Document extract:
-------

I cannot express how happy I am to have gotten this game to review. I have played every Myst game there is by the Cyan team, back in the day when I still had computers to run them. I am even more satisfied that they have brought this to console. I would have been severely depressed had it been exclusive to PC. If you doubt my obsession with the Myst series, perhaps this will change you mind...


And now I am once again thrust into a Cyan world. Watch my initial gameplay of Obduction, which I kept short as I don't want to give too much away.


As with the Myst series, you start in an unknown world, with no idea how you got there or why. You just appear in the world and start to walk around and explore it. Unlike the Myst games though, you encounter human and earthly things. A park with barbeque facilities, a huge lake, conifer trees, until you encounter a strange sentient life form that transports you somewhere else.

You appear to be in an alien world, with floating rocks, but there is a small human settlement trapped within a large dome you cannot escape at first. Mysteries abound everywhere as you investigate every nook and cranny to discover who the settlement belongs to and what has happened to them. 

From notes and objects lying around, you learn about what has happened on this planet, which just intrigues you further as to where everyone is. And as the game progresses you realize that you may just be caught in the middle of something dangerous.



You play in classic first person mode, though never really see your hands or body. When you start, there is no indication of the controls and you have to work your way through them. As usual, everything you encounter in the game is vital. From sounds, to color, to mechanics, to forlorn scrap.... 

I love that interaction with objects are easier than any Myst game. You have a white cursor before when you inspect objects where your character can comment on its usefulness. When a white dot appears in the centre of that circle, you can either handle the object or pick it up for further inspection. Levers, mechanisms and locked doors are all back again, bringing some well-deserved nostalgia. 

You travel between different alien worlds, but sadly the Linking Books are gone. There is live action motion pictures of the real actors brought into the game's environment as with Myst. And of course the puzzles are so detailed that you travel throughout each sector of the worlds until you have uncovered them all before you can begin to solve them.

The most vital element that was retained is one that us screenwriters call Foreshadowing. This means something that happens or is discovered that hints to something that is to come. Every moment that you walk through the worlds of Obduction, foreshadowing is everywhere. You know that lever is going to come in handy later... you know that home's address might be used in a secret combination soon... you know the color arrangements and animals sounds are important for some event later. Obduction does this marvelously again, and I applaud the minds in Cyan for delivering another masterpiece performance.



There was a slight moment, a stammer in my breath, a hiccup in the beginning where I thought "Oh no....". I remembered the old PC Myst games, how immaculate the imagery looked on high end Pentiums of the time. Walking through the starting area, I looked at the conifer twigs and leaves, and it was slightly, very slightly, smudgy. 

Working with game developers myself, I knew this probably had to do with polygon rates and the PS4's ability to render them as beautifully as a beast of a PC can. Like I said, it was only a stammer though, and as I walked through the rest of the areas I realised how wrong I was. The scenery is absolutely stunning.

-------

Written tasks:
a – In the Obduction review, what did the reviewer notice looked slightly smudgy while walking through the starting area?
b – What human and earthly things does the Obduction review say you encounter at the start of the game?

Dataset extract:

-------

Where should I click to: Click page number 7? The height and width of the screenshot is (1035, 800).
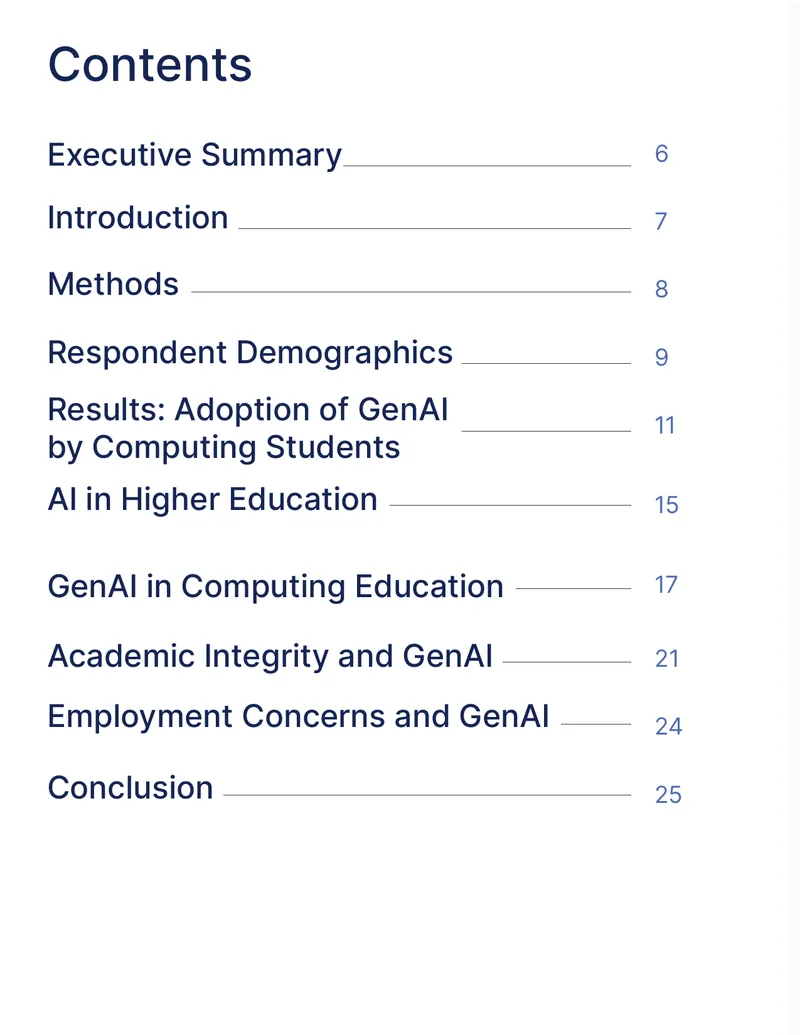coord(661,221)
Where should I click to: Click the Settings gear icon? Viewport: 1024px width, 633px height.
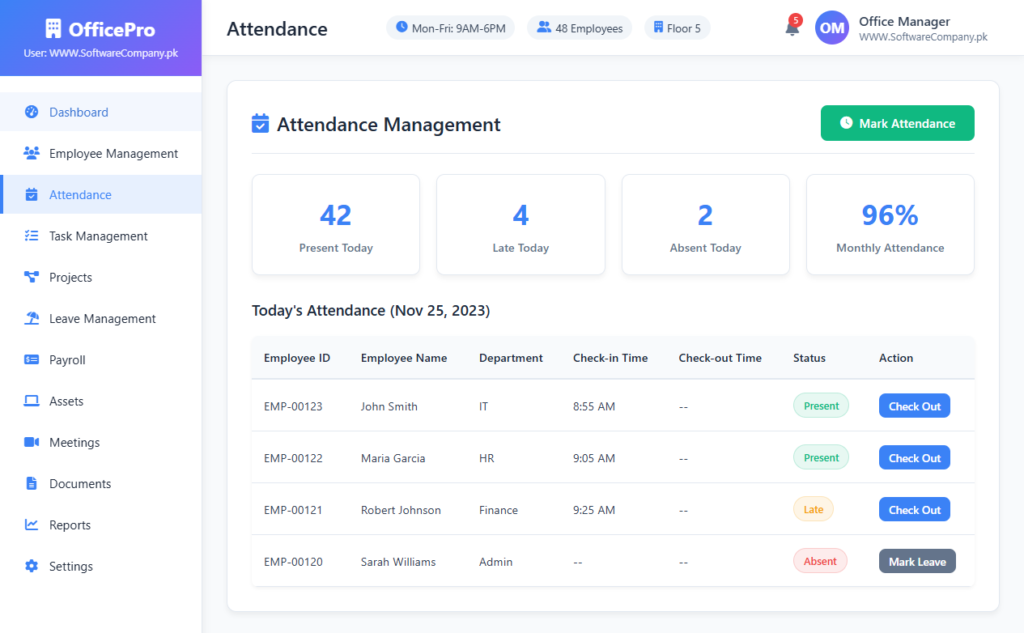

-------

Solutions to the problems:
a – The conifer twigs and leaves.

b – A park with barbeque facilities, a huge lake, and conifer trees.